⟨

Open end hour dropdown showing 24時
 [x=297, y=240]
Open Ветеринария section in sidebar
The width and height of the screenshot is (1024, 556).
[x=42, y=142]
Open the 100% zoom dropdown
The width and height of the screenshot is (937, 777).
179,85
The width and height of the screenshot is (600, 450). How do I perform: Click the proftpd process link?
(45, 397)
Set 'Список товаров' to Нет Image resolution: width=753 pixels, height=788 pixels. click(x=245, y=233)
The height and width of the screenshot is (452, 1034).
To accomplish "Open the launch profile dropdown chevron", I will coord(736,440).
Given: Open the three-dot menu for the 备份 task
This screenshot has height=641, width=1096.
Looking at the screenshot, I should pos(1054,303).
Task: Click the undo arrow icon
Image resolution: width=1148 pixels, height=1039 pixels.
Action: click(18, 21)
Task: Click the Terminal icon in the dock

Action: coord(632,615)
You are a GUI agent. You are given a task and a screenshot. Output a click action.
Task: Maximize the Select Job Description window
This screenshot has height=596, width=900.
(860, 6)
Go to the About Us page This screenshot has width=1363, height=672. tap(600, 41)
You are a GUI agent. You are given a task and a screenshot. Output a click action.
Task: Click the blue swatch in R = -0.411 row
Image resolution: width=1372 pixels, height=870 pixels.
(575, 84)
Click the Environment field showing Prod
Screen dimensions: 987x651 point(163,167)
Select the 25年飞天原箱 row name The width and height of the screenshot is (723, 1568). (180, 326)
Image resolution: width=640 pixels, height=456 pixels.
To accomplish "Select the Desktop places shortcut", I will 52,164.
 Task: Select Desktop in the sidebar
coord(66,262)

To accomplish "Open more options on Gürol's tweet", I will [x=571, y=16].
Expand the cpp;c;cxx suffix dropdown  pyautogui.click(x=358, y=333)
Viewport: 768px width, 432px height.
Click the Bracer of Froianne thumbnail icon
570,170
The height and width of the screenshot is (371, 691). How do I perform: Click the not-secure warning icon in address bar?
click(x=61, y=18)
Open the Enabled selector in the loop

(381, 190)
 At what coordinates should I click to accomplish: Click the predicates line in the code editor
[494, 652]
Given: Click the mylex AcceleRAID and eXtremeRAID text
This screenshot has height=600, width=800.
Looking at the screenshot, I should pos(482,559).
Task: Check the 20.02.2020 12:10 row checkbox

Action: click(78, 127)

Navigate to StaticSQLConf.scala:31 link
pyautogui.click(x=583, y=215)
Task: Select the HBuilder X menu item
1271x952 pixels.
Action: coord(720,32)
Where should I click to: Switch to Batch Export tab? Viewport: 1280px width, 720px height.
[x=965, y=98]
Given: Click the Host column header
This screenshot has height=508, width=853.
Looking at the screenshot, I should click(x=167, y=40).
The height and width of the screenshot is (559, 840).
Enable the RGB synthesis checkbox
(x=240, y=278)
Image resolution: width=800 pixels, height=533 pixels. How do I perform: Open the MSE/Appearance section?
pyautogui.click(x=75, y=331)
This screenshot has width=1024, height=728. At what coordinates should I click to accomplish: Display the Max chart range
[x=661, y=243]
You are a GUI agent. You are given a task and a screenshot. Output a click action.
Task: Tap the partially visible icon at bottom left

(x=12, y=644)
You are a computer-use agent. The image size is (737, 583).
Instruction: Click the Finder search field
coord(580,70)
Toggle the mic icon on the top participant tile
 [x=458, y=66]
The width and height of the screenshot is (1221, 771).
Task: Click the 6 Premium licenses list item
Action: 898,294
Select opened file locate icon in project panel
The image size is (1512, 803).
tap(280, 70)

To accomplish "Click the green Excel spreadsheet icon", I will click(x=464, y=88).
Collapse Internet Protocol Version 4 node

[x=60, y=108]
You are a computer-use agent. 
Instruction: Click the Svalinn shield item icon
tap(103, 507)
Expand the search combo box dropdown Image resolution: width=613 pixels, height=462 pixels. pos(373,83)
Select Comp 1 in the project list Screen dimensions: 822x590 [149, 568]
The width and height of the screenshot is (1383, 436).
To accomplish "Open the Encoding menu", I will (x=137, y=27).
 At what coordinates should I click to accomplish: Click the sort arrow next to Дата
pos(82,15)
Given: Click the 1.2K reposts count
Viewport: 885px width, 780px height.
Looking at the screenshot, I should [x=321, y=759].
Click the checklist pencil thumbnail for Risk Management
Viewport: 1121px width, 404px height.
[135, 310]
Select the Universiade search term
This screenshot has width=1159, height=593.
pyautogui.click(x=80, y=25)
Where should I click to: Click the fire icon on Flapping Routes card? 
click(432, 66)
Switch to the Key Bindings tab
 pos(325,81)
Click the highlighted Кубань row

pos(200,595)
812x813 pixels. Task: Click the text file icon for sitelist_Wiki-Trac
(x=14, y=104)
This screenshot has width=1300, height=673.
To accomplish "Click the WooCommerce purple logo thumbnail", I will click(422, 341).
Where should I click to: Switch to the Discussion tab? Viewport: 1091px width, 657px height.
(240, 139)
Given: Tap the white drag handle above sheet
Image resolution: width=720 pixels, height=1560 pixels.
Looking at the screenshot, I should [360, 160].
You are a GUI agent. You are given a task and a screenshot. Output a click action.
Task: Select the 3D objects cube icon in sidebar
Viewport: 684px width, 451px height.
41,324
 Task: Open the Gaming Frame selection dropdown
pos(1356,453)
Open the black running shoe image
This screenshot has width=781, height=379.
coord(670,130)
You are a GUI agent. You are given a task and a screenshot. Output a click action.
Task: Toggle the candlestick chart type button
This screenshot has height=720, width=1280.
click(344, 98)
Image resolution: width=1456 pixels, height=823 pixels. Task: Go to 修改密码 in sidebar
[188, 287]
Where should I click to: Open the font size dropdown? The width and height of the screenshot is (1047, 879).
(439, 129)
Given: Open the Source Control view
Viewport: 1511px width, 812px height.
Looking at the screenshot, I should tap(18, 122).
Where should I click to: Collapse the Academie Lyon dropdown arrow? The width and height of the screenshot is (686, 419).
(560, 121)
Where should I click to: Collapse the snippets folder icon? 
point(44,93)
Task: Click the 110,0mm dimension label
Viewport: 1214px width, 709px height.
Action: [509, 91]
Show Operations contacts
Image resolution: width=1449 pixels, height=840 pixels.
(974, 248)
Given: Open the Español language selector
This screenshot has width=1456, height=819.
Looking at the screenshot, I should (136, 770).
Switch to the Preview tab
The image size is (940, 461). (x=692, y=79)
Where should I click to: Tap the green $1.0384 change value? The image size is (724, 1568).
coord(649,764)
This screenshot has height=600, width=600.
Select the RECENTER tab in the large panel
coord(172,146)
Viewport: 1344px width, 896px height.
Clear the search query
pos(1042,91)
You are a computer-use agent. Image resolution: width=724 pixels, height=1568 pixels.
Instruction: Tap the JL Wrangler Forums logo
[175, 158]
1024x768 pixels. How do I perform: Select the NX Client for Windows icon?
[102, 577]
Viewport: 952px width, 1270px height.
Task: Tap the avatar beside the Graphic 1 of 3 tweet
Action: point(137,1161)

⟩

**EXERCISE OBJECTIVE**:
Every entry should be reproduced word for word.

**ANSWER FOR THIS EXERCISE**:
Open end hour dropdown showing 24時
 [x=297, y=240]
Open Ветеринария section in sidebar
The width and height of the screenshot is (1024, 556).
[x=42, y=142]
Open the 100% zoom dropdown
The width and height of the screenshot is (937, 777).
179,85
The width and height of the screenshot is (600, 450). How do I perform: Click the proftpd process link?
(45, 397)
Set 'Список товаров' to Нет Image resolution: width=753 pixels, height=788 pixels. click(x=245, y=233)
The height and width of the screenshot is (452, 1034).
To accomplish "Open the launch profile dropdown chevron", I will coord(736,440).
Given: Open the three-dot menu for the 备份 task
This screenshot has height=641, width=1096.
Looking at the screenshot, I should pos(1054,303).
Task: Click the undo arrow icon
Image resolution: width=1148 pixels, height=1039 pixels.
Action: click(18, 21)
Task: Click the Terminal icon in the dock

Action: coord(632,615)
You are a GUI agent. You are given a task and a screenshot. Output a click action.
Task: Maximize the Select Job Description window
This screenshot has height=596, width=900.
(860, 6)
Go to the About Us page This screenshot has width=1363, height=672. tap(600, 41)
You are a GUI agent. You are given a task and a screenshot. Output a click action.
Task: Click the blue swatch in R = -0.411 row
Image resolution: width=1372 pixels, height=870 pixels.
(575, 84)
Click the Environment field showing Prod
Screen dimensions: 987x651 point(163,167)
Select the 25年飞天原箱 row name The width and height of the screenshot is (723, 1568). (180, 326)
Image resolution: width=640 pixels, height=456 pixels.
To accomplish "Select the Desktop places shortcut", I will 52,164.
 Task: Select Desktop in the sidebar
coord(66,262)

To accomplish "Open more options on Gürol's tweet", I will [x=571, y=16].
Expand the cpp;c;cxx suffix dropdown  pyautogui.click(x=358, y=333)
Viewport: 768px width, 432px height.
Click the Bracer of Froianne thumbnail icon
570,170
The height and width of the screenshot is (371, 691). How do I perform: Click the not-secure warning icon in address bar?
click(x=61, y=18)
Open the Enabled selector in the loop

(381, 190)
 At what coordinates should I click to accomplish: Click the predicates line in the code editor
[494, 652]
Given: Click the mylex AcceleRAID and eXtremeRAID text
This screenshot has height=600, width=800.
Looking at the screenshot, I should pos(482,559).
Task: Check the 20.02.2020 12:10 row checkbox

Action: click(78, 127)

Navigate to StaticSQLConf.scala:31 link
pyautogui.click(x=583, y=215)
Task: Select the HBuilder X menu item
1271x952 pixels.
Action: coord(720,32)
Where should I click to: Switch to Batch Export tab? Viewport: 1280px width, 720px height.
[x=965, y=98]
Given: Click the Host column header
This screenshot has height=508, width=853.
Looking at the screenshot, I should click(x=167, y=40).
The height and width of the screenshot is (559, 840).
Enable the RGB synthesis checkbox
(x=240, y=278)
Image resolution: width=800 pixels, height=533 pixels. How do I perform: Open the MSE/Appearance section?
pyautogui.click(x=75, y=331)
This screenshot has width=1024, height=728. At what coordinates should I click to accomplish: Display the Max chart range
[x=661, y=243]
You are a GUI agent. You are given a task and a screenshot. Output a click action.
Task: Tap the partially visible icon at bottom left

(x=12, y=644)
You are a computer-use agent. The image size is (737, 583).
Instruction: Click the Finder search field
coord(580,70)
Toggle the mic icon on the top participant tile
 [x=458, y=66]
The width and height of the screenshot is (1221, 771).
Task: Click the 6 Premium licenses list item
Action: 898,294
Select opened file locate icon in project panel
The image size is (1512, 803).
tap(280, 70)

To accomplish "Click the green Excel spreadsheet icon", I will click(x=464, y=88).
Collapse Internet Protocol Version 4 node

[x=60, y=108]
You are a computer-use agent. 
Instruction: Click the Svalinn shield item icon
tap(103, 507)
Expand the search combo box dropdown Image resolution: width=613 pixels, height=462 pixels. pos(373,83)
Select Comp 1 in the project list Screen dimensions: 822x590 [149, 568]
The width and height of the screenshot is (1383, 436).
To accomplish "Open the Encoding menu", I will (x=137, y=27).
 At what coordinates should I click to accomplish: Click the sort arrow next to Дата
pos(82,15)
Given: Click the 1.2K reposts count
Viewport: 885px width, 780px height.
Looking at the screenshot, I should [x=321, y=759].
Click the checklist pencil thumbnail for Risk Management
Viewport: 1121px width, 404px height.
[135, 310]
Select the Universiade search term
This screenshot has width=1159, height=593.
pyautogui.click(x=80, y=25)
Where should I click to: Click the fire icon on Flapping Routes card? 
click(432, 66)
Switch to the Key Bindings tab
 pos(325,81)
Click the highlighted Кубань row

pos(200,595)
812x813 pixels. Task: Click the text file icon for sitelist_Wiki-Trac
(x=14, y=104)
This screenshot has width=1300, height=673.
To accomplish "Click the WooCommerce purple logo thumbnail", I will click(422, 341).
Where should I click to: Switch to the Discussion tab? Viewport: 1091px width, 657px height.
(240, 139)
Given: Tap the white drag handle above sheet
Image resolution: width=720 pixels, height=1560 pixels.
Looking at the screenshot, I should [360, 160].
You are a GUI agent. You are given a task and a screenshot. Output a click action.
Task: Select the 3D objects cube icon in sidebar
Viewport: 684px width, 451px height.
41,324
 Task: Open the Gaming Frame selection dropdown
pos(1356,453)
Open the black running shoe image
This screenshot has width=781, height=379.
coord(670,130)
You are a GUI agent. You are given a task and a screenshot. Output a click action.
Task: Toggle the candlestick chart type button
This screenshot has height=720, width=1280.
click(344, 98)
Image resolution: width=1456 pixels, height=823 pixels. Task: Go to 修改密码 in sidebar
[188, 287]
Where should I click to: Open the font size dropdown? The width and height of the screenshot is (1047, 879).
(439, 129)
Given: Open the Source Control view
Viewport: 1511px width, 812px height.
Looking at the screenshot, I should tap(18, 122).
Where should I click to: Collapse the Academie Lyon dropdown arrow? The width and height of the screenshot is (686, 419).
(560, 121)
Where should I click to: Collapse the snippets folder icon? 
point(44,93)
Task: Click the 110,0mm dimension label
Viewport: 1214px width, 709px height.
Action: [509, 91]
Show Operations contacts
Image resolution: width=1449 pixels, height=840 pixels.
(974, 248)
Given: Open the Español language selector
This screenshot has width=1456, height=819.
Looking at the screenshot, I should (136, 770).
Switch to the Preview tab
The image size is (940, 461). (x=692, y=79)
Where should I click to: Tap the green $1.0384 change value? The image size is (724, 1568).
coord(649,764)
This screenshot has height=600, width=600.
Select the RECENTER tab in the large panel
coord(172,146)
Viewport: 1344px width, 896px height.
Clear the search query
pos(1042,91)
You are a computer-use agent. Image resolution: width=724 pixels, height=1568 pixels.
Instruction: Tap the JL Wrangler Forums logo
[175, 158]
1024x768 pixels. How do I perform: Select the NX Client for Windows icon?
[102, 577]
Viewport: 952px width, 1270px height.
Task: Tap the avatar beside the Graphic 1 of 3 tweet
Action: point(137,1161)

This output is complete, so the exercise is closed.